Aquí está esa contradicción de la que hablo. Mientras, por una parte, el Museo pretende distanciar a los mexicanos actuales (civilizados y dominadores) del salvajismo de sus culturas prehispánicas y de los indígenas que aún viven en la periferia al circunscribirlos a vitrinas; por otra, se reviste al mexicano actual de un aura exótica al exhibir un video en el cual se re-presentan (mediante sketch de bajo presupuesto) las palabras provenientes de dialectos indígenas y que aún hoy utilizan los mexicanos a menudo. Como si esto fuera poco, al término de la exposición de dichas palabras, comienza a escucharse de fondo una cancioncita ridícula que pretende que el espectador atento pueda ensayar la lección aprendida y transformarse así, en pocos minutos, en un claro ejemplo de sujeto exótico mexicano.
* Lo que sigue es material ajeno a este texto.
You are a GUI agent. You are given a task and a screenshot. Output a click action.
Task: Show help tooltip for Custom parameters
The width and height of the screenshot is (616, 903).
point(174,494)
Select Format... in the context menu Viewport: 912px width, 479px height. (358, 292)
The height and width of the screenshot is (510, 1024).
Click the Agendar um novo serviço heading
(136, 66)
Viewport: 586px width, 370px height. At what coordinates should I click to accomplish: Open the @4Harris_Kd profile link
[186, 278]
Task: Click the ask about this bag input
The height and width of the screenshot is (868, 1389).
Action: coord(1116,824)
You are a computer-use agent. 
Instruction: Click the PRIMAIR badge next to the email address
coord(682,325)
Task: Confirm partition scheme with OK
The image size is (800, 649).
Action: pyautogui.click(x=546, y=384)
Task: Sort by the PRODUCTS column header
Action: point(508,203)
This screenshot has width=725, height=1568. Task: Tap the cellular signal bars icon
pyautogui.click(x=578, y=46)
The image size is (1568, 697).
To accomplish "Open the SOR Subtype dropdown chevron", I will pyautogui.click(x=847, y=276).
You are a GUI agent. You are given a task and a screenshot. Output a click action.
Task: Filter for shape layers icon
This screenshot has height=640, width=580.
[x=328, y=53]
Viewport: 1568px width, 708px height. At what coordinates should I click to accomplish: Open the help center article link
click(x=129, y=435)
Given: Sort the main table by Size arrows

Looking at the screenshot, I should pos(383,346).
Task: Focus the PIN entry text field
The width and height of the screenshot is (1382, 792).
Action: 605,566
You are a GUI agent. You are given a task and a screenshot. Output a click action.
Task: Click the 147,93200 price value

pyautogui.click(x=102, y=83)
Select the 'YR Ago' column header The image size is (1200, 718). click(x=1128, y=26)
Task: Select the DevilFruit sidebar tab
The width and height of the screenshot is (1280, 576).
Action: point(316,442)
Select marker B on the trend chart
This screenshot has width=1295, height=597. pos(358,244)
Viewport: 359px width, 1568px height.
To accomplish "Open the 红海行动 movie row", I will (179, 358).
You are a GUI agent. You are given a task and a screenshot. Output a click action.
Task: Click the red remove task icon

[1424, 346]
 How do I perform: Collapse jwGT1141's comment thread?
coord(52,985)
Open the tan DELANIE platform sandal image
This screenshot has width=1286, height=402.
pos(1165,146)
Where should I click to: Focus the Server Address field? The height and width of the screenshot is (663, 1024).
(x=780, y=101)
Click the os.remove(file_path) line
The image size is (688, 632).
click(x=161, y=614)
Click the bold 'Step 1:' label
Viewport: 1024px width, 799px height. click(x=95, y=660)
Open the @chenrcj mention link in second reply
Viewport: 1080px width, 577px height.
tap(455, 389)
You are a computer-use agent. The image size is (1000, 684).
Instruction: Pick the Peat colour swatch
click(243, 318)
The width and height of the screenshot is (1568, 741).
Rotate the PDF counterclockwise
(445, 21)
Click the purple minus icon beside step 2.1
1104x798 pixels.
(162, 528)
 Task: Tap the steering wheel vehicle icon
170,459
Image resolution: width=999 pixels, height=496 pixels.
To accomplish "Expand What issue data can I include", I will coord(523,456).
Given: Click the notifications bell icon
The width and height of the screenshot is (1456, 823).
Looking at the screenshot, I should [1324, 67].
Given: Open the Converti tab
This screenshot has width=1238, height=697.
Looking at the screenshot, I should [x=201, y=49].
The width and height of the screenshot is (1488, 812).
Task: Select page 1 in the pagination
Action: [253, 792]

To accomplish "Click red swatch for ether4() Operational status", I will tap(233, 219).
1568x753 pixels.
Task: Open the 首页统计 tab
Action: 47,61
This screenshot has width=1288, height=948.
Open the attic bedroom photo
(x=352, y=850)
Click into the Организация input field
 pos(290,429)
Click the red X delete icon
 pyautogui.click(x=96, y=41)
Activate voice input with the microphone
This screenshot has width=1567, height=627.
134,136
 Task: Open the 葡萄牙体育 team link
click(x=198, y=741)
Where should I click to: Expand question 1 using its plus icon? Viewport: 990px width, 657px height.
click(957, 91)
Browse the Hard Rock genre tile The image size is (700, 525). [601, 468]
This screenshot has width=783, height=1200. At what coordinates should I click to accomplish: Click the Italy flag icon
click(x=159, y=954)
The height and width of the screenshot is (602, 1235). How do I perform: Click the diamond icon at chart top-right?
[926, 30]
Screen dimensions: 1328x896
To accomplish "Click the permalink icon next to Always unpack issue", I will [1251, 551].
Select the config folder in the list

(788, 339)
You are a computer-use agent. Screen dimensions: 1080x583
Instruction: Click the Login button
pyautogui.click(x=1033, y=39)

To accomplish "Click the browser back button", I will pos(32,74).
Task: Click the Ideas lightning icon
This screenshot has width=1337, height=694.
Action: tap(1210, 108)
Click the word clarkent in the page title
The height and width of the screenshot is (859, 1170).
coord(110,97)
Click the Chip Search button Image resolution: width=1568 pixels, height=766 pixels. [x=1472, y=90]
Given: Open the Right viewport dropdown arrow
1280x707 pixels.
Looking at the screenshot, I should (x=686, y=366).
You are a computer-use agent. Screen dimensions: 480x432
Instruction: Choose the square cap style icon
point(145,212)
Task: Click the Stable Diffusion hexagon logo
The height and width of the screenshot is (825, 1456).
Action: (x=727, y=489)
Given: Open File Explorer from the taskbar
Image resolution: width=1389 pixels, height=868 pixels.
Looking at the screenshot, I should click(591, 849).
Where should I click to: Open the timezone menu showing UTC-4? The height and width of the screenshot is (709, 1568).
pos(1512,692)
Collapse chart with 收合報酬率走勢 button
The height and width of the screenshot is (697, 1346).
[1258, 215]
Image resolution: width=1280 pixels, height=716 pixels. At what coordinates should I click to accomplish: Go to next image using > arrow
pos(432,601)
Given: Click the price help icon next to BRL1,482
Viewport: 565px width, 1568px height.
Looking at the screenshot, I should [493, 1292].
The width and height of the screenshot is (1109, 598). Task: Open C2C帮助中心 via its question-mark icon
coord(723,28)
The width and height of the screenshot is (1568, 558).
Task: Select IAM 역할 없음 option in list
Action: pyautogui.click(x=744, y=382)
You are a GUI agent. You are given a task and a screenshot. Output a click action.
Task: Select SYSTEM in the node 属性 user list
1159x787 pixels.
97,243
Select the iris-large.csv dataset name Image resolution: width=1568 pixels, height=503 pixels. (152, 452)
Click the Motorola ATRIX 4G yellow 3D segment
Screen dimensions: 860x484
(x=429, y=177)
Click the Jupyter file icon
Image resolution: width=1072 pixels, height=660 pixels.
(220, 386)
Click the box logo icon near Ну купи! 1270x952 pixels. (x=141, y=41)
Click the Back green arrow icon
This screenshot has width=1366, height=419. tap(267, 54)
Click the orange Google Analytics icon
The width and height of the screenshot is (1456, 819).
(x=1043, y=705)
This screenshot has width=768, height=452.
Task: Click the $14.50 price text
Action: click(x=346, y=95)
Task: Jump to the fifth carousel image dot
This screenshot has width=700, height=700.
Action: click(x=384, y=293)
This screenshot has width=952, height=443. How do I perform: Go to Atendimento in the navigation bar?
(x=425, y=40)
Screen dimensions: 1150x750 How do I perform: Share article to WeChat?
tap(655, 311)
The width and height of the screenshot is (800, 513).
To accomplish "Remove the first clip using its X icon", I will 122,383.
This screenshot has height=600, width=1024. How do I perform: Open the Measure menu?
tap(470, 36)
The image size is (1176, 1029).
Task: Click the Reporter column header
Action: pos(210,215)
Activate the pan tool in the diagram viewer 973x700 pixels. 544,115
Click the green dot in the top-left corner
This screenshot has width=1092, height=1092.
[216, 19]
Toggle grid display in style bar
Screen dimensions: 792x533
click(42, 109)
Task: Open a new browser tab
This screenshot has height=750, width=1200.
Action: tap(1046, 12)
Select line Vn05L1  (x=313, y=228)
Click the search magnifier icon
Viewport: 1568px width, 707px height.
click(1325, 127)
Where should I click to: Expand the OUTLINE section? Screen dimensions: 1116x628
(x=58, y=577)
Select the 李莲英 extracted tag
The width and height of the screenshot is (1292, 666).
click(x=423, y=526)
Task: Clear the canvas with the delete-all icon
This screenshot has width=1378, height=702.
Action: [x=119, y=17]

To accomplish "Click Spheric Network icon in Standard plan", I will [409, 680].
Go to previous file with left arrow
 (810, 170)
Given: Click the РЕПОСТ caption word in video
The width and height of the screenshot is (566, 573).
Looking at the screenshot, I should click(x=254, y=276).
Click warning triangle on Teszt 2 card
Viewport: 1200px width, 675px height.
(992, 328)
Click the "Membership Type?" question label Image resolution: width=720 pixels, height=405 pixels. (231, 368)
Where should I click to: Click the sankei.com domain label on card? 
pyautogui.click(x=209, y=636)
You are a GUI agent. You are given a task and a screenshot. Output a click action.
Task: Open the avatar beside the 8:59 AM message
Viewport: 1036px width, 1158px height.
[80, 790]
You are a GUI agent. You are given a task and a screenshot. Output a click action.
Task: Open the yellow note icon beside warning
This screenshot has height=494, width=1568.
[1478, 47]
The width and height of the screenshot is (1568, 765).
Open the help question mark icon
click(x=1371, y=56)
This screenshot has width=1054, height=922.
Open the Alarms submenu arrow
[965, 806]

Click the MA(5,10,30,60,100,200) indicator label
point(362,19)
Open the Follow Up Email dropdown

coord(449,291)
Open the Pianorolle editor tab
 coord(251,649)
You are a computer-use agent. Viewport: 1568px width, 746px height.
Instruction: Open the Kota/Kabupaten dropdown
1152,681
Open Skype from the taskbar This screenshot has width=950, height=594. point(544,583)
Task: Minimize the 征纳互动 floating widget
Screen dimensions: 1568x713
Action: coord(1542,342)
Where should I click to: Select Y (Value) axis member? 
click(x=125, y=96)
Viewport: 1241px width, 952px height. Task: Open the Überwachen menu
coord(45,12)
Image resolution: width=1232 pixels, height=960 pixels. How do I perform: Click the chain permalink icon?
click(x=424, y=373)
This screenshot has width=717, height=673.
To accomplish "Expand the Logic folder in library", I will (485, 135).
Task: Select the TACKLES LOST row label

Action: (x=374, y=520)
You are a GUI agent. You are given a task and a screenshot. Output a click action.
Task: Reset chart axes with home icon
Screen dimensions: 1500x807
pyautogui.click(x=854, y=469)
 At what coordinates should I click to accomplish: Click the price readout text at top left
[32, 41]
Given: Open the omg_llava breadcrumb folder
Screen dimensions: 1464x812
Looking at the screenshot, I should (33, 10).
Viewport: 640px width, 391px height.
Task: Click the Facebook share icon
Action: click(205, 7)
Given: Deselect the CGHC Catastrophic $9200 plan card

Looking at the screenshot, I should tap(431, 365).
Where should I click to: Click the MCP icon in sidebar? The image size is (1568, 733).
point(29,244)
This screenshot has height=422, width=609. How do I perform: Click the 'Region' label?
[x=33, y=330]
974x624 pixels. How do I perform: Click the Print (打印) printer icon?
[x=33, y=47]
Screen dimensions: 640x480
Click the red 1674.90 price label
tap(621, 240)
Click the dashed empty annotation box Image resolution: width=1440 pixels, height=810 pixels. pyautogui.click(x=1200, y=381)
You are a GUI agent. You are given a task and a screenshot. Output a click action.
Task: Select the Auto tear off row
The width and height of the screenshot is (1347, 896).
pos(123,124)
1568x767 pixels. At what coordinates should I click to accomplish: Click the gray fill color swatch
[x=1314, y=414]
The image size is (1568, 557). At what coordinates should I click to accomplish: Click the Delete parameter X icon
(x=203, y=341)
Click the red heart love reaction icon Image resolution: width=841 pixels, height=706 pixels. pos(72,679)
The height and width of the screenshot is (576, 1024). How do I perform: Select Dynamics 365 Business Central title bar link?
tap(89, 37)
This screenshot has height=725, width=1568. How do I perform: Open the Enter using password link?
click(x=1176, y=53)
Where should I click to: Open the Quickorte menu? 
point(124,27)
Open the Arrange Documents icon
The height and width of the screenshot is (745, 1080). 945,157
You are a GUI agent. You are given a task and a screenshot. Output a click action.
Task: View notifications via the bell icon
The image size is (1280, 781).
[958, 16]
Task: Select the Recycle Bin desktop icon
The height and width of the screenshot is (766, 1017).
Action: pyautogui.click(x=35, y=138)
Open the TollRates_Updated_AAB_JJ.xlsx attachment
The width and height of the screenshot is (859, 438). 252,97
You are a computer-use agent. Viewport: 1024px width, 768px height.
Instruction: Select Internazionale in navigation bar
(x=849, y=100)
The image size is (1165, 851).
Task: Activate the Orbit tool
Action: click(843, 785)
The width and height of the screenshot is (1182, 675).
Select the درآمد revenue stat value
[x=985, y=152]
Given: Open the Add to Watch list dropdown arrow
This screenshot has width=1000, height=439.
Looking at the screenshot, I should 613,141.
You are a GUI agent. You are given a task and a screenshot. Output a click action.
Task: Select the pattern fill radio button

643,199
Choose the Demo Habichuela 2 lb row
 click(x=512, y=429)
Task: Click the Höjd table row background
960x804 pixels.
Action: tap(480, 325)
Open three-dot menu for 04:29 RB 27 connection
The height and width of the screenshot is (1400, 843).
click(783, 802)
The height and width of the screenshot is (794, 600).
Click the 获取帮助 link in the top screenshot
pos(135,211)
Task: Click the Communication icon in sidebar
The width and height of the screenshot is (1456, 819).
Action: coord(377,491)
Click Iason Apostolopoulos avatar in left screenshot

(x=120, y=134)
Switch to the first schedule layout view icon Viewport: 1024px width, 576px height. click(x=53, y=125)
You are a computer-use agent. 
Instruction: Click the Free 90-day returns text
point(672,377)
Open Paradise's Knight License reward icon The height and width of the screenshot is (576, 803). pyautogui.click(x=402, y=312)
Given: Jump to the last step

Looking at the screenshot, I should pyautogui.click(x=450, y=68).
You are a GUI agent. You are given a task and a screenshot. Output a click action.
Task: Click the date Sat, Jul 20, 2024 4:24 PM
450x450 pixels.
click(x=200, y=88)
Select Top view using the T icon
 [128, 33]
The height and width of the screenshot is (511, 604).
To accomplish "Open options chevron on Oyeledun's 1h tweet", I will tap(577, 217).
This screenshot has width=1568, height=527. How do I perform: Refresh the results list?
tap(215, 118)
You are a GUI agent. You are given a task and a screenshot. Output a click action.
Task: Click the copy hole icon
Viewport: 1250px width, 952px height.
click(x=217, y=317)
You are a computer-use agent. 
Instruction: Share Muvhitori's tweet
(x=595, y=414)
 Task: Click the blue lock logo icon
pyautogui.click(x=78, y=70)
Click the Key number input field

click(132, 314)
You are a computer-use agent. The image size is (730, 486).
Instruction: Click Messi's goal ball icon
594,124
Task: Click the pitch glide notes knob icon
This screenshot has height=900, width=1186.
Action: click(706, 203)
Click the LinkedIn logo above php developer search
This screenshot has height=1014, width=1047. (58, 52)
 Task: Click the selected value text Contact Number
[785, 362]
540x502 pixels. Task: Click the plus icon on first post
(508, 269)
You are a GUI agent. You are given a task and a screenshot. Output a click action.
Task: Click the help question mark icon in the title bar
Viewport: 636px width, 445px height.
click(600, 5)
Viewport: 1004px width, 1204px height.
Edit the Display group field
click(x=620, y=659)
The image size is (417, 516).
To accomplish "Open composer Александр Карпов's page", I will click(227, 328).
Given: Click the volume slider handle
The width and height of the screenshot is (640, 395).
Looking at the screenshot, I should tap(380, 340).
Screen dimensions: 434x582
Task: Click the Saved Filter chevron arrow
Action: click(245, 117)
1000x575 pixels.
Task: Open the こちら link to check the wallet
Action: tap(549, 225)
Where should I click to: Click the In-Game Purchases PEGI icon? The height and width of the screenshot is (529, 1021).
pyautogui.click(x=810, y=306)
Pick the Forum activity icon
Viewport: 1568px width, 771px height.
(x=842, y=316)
Esta auto-exotización refleja una profunda contradicción en el Museo Antropológico y una indecisión respecto a las políticas utilizadas para las exhibiciones. ¿El mexicano actual es o no un sujeto exótico digno de exponer en vitrinas o videos? ¿El mexicano actual niega o afirma su tradición indígena? Realmente no tengo idea de si la mejor manera de entender al mexicano y su cultura en el exterior sea desde la civilización o desde el dominio de lo prehispánico o a través de la explotación de la memoria y su tradición, pero tengo la sospecha de que al incluir a los mexicanos actuales como parte de la curatoría se están, de alguna forma, autoincluyendo como piezas de museo.
Millones de preguntas me surgieron ese día y han seguido rondándome de forma constante cada vez que he pisado el Museo de Antropología y otros museos de América Latina en que se repiten este tipo de representaciones nacionales. Si bien, la pregunta por la “esencia” del mexicano o el latinoamericano parece haber quedado saldada hace muchos años, tras una evidente respuesta negativa, pareciera que la política de éste, como otros museos, es justamente escindir aquello civilizado de lo bárbaro (que supuestamente compone a México) para venderse desde ambos puntos por igual al extranjero deseoso de ver encarnada la otredad y esa “esencia” exótica que recorre todas las etapas históricas. A mí como foránea latinoamericana, al menos, no me está pareciendo inocente.